The request →
Update the entries starting with the line containing "At what coordinates" and continuing through the end, replacing "email address" with "e-mail address" and changing nothing else. Leave the pictures out of your answer.

Word and element location entries
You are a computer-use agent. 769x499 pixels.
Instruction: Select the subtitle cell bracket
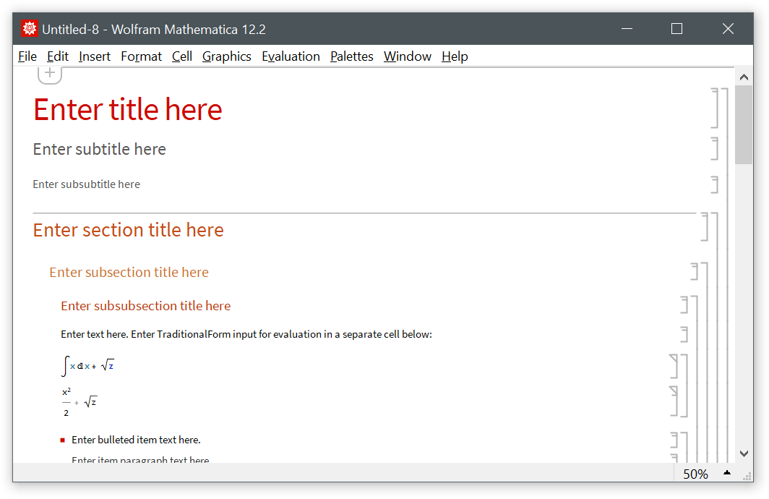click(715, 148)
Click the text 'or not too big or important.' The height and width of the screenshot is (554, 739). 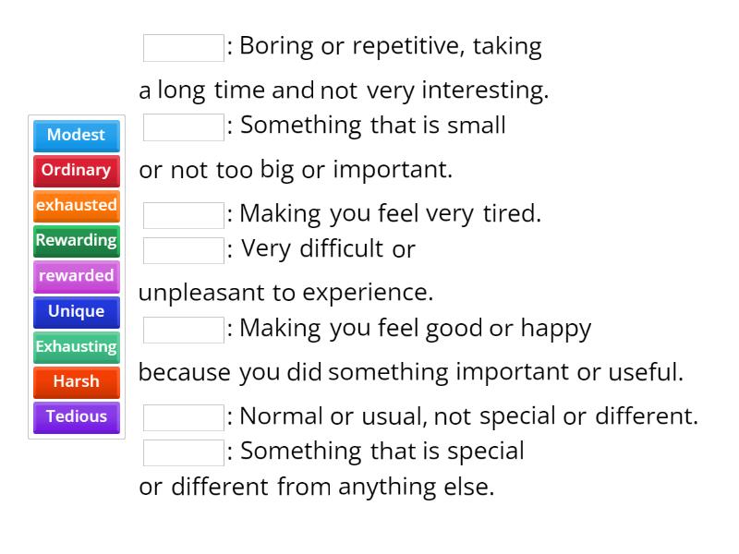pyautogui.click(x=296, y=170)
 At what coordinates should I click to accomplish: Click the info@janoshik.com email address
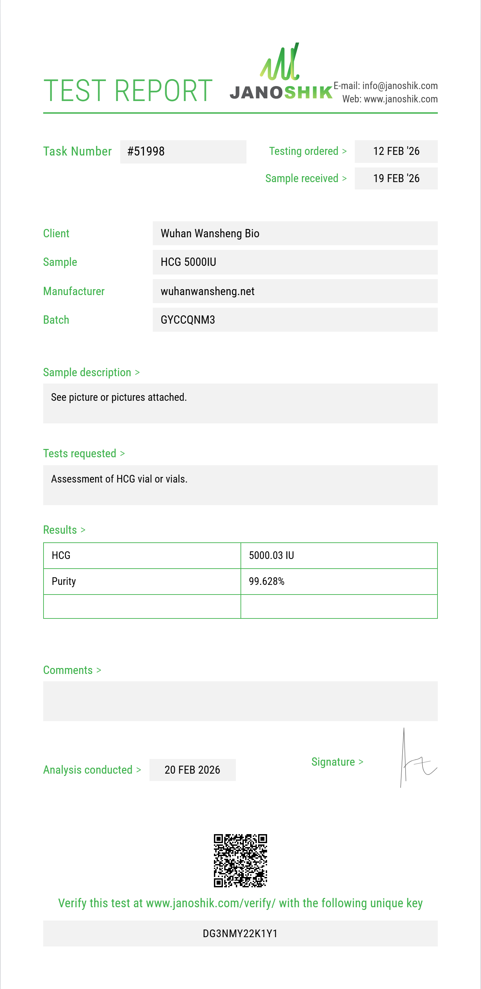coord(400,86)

Output of the exercise →
 At what coordinates should I click to accomplish: Click the info@janoshik.com e-mail address
coord(400,86)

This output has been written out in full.